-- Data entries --
[Start of Attachment]

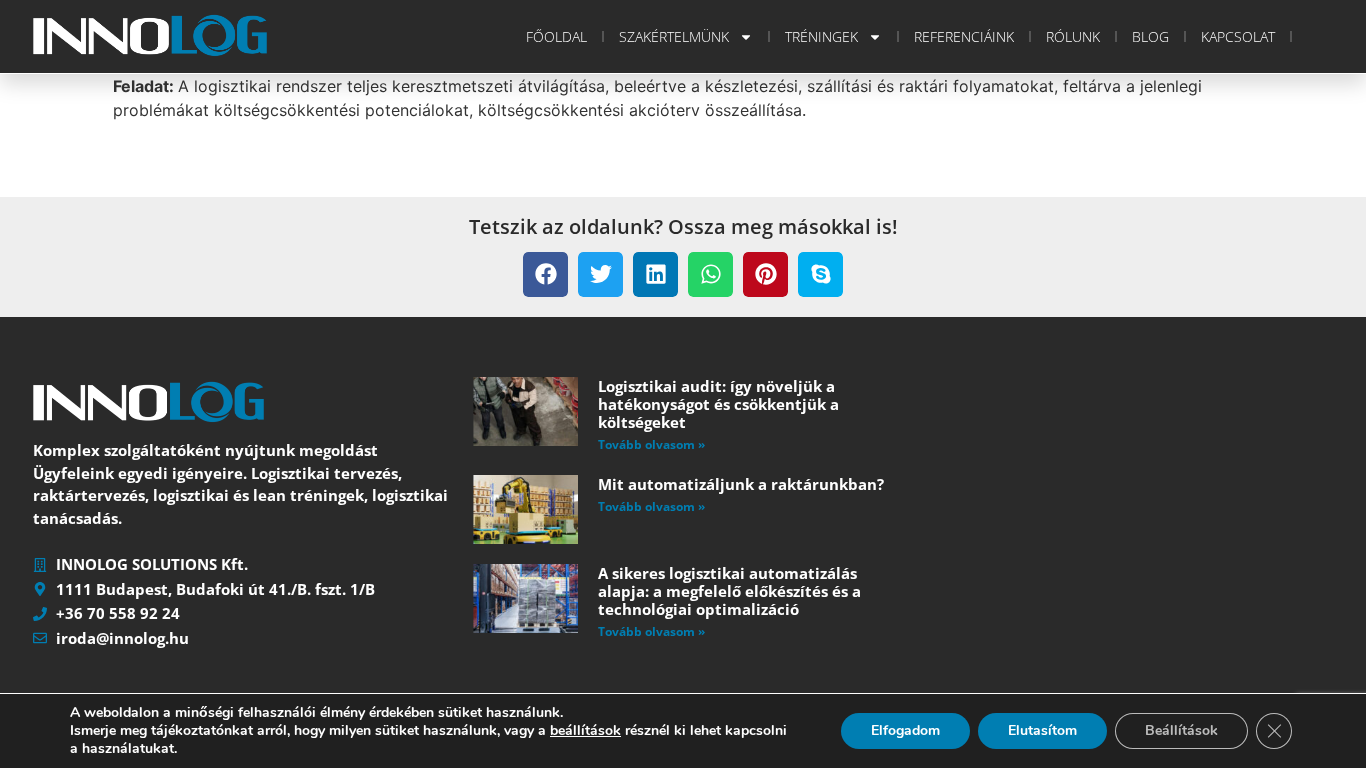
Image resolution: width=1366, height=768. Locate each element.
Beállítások (1181, 730)
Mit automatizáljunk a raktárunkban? (741, 484)
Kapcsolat (1238, 36)
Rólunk (1073, 36)
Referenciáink (964, 36)
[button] (545, 274)
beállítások (585, 731)
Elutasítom (1042, 730)
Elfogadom (905, 730)
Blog (1150, 36)
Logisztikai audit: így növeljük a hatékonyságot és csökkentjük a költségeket (718, 404)
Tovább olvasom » (651, 444)
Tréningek (821, 36)
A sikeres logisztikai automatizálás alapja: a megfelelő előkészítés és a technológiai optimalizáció (729, 591)
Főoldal (556, 36)
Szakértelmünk (674, 36)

[End of Attachment]

-- Exercise instructions --
Only the entries themselves should be output, word for word, with all pictures omitted.

-- Response --
Image resolution: width=1366, height=768. Locate each element.
Beállítások (1181, 730)
Mit automatizáljunk a raktárunkban? (741, 484)
Kapcsolat (1238, 36)
Rólunk (1073, 36)
Referenciáink (964, 36)
[button] (545, 274)
beállítások (585, 731)
Elutasítom (1042, 730)
Elfogadom (905, 730)
Blog (1150, 36)
Logisztikai audit: így növeljük a hatékonyságot és csökkentjük a költségeket (718, 404)
Tovább olvasom » (651, 444)
Tréningek (821, 36)
A sikeres logisztikai automatizálás alapja: a megfelelő előkészítés és a technológiai optimalizáció (729, 591)
Főoldal (556, 36)
Szakértelmünk (674, 36)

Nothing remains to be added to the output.